How can we grant access to a Schema present in Fabric Datawarehouse to all users present in Azure AD Group?

Earlier in our Azure Datawarehouse, whenever we wanted to grant access to multiple users on a specific schemas having tables.

We used to run the below commands.

create role [DB TEAM_Demo]

create user [TEAM_Demo_AD] FROM EXTERNAL PROVIDER

EXEC sp_addrolemember 'DB TEAM_Demo', 'TEAM_Demo_AD'

GRANT ALTER, DELETE, EXECUTE, INSERT, SELECT, UPDATE ON SCHEMA:: SANDBOX_Demo TO [DB TEAM_demo]

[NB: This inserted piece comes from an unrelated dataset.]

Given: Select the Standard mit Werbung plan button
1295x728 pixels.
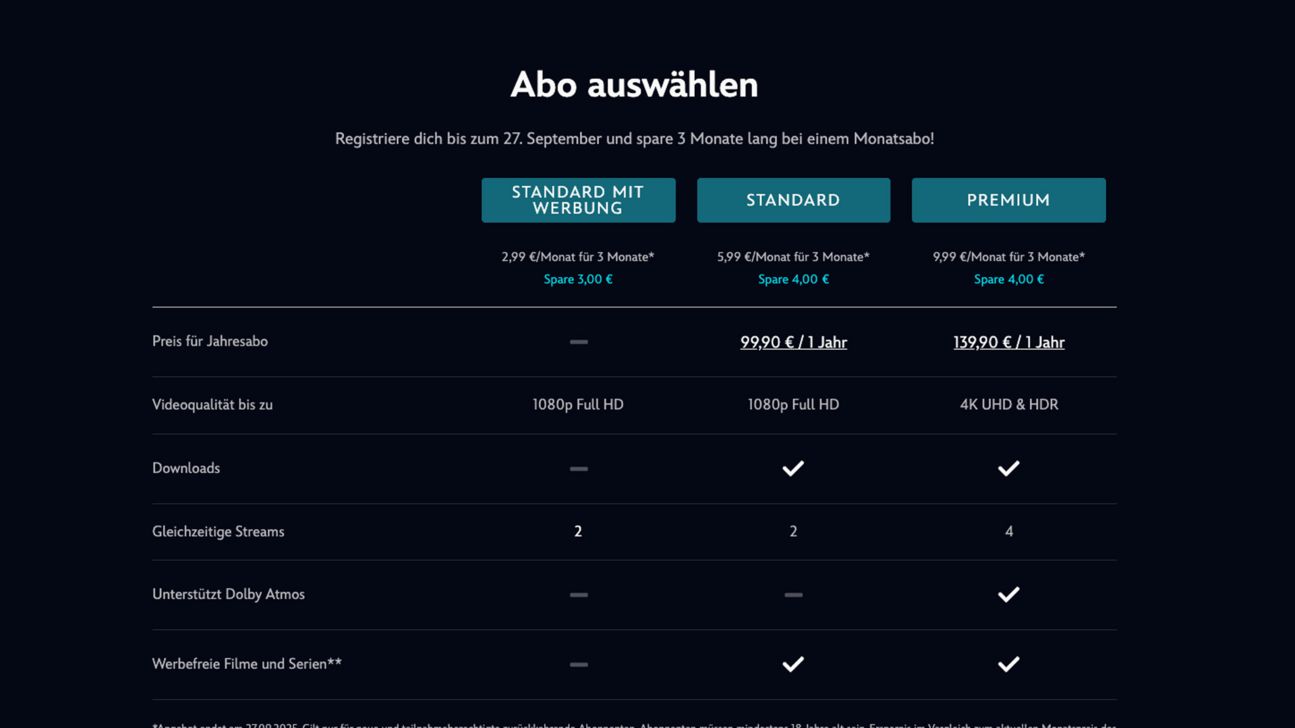Looking at the screenshot, I should pyautogui.click(x=578, y=200).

However, in Fabric data warehouse, the CREATE USER command is not supported. Therefore, I am unable to grant access to an Azure AD group and have to grant access to individual users instead, which is not very helpful for us.

Can I grant users in an AD group access to a specific schema?

I got the solution using Copilot on how to grant access to a specific schema in Fabric Data warehouse to an AD group. Details below -

Steps to Grant Access to a Specific Schema

1. Create a Role for the AD Group:

   • First, create a role that will be used to manage permissions for the AD group.

   CREATE ROLE [DB_FABRIC_POP_AD];
   
   

2. Add the AD Group to the Role:

   • Add the Azure AD group to the newly created role.

   ALTER ROLE [DB_FABRIC_POP_AD] ADD MEMBER [Your_AD_Group_Name];
   
   

3. Grant Permissions on the Specific Schema:

   • Grant the necessary permissions on the specific schema to the role.

   GRANT SELECT ON SCHEMA::[ABC] TO [DB_FABRIC_POP_AD];
   

Post running the above queries with updated schema and AD group name, I was able to get the desired result.